Exercise goal:
Repeat every entry exactly. Pictures stay out.

Collected data entries:
==============================
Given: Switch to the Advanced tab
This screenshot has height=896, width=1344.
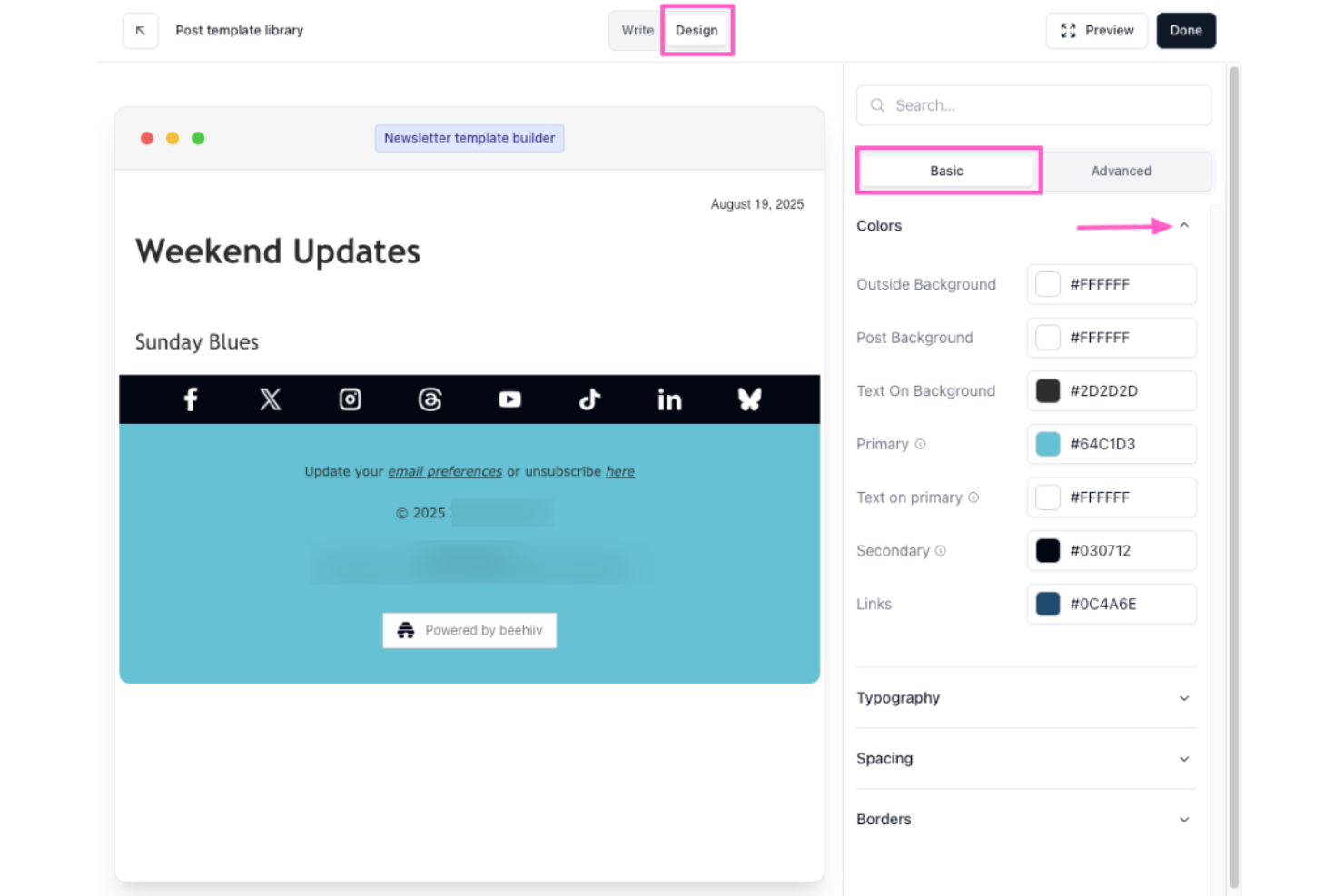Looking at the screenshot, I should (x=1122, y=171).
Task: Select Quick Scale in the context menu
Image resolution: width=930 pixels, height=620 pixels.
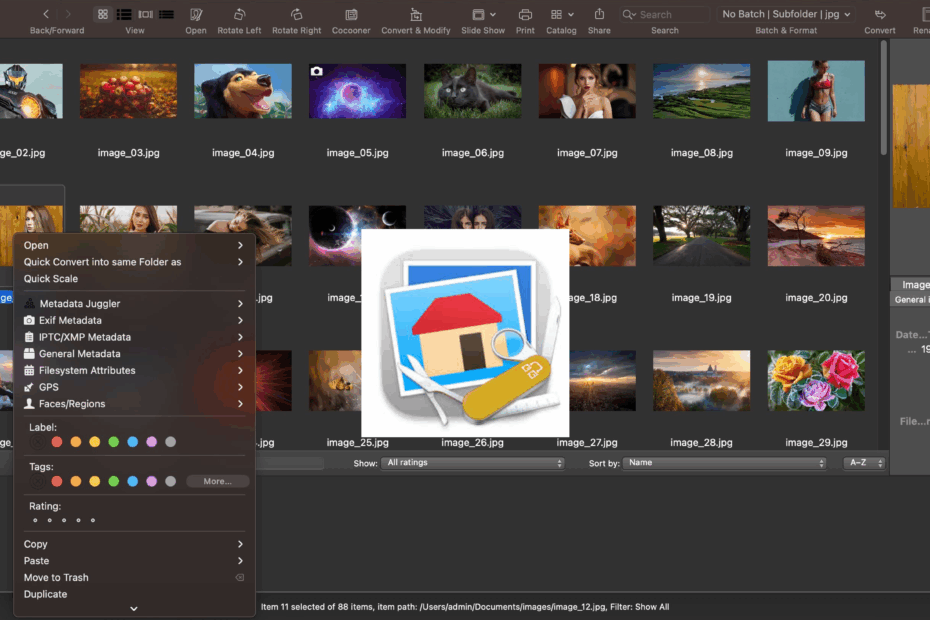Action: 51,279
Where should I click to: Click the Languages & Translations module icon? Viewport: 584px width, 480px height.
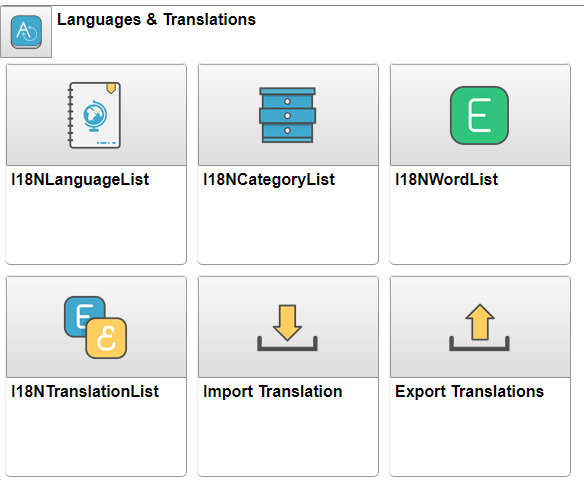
==============================
Written response:
Given: Switch to the Advanced tab
This screenshot has height=896, width=1344.
Looking at the screenshot, I should (x=1122, y=171).
Task: Select Quick Scale in the context menu
Image resolution: width=930 pixels, height=620 pixels.
Action: 51,279
Where should I click to: Click the Languages & Translations module icon? Viewport: 584px width, 480px height.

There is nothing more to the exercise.